En el número español la sala estaba electrizada. Todo el mundo estaba sentado en el borde de la butaca: los tambores los despertaron. Cuando comenzaron los tambores, creí que no acabaría nunca. Esperaba ver a la gente caer de los palcos o tirar los sombreros al aire. Había algo mágico en aquello y Ravel habría podido volvernos locos, si hubiera querido. Pero eso no es propio de Ravel. De repente, todo se apaciguó. Era como si, en plena acrobacia, hubiera recordado que llevaba puesto un chaqué. Se contuvo. Gran error, en mi humilde opinión.
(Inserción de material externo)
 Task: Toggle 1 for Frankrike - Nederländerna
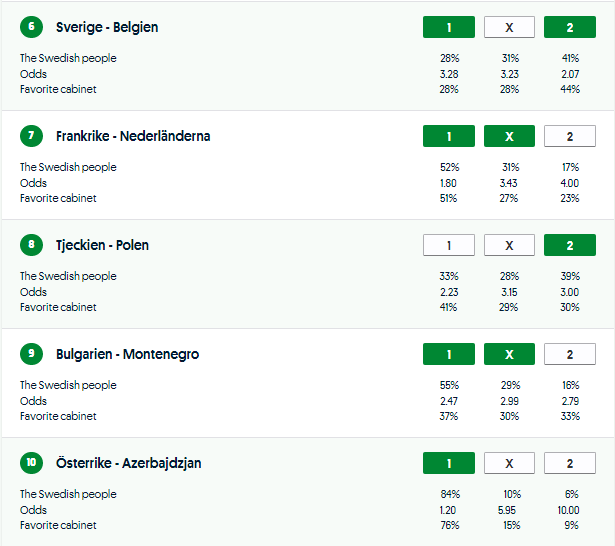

El arte consiste en llegar hasta las últimas consecuencias. Si comienzas con los tambores, tienes que acabar con dinamita, o TNT. Ravel sacrificó algo por la forma, por una verdura que la gente ha de digerir antes de irse a la cama.
Mis pensamientos se despliegan. La música se me escapa, ahora que los tambores han cesado. Por todas partes la gente ha recuperado la compostura. Bajo la luz de la salida hay un Werther sumido en la desesperación; está reclinado sobre los codos, tiene los ojos vidriosos. Cerca de la puerta, arrebujado en una gran capa, hay un español con un sombrero en la mano. Parece como si estuviera posando para el Balzac de Rodin. Del cuello para arriba recuerda a Buffalo Bill. En la galería de enfrente de la mía, en la primera fila, está sentada una mujer con las piernas muy abiertas; parece como si tuviera el trismo, con el cuello echado hacia atrás y dislocado. La mujer del sombrero rojo que está dormitando sobre la barandilla..., ¡qué maravilloso sería que tuviera una hemorragia! Que de repente arrojase un cubo de sangre sobre los cuellos duros de abajo. ¡Imaginaos a esas nulidades volviendo del concierto a casa con las pecheras manchadas de sangre!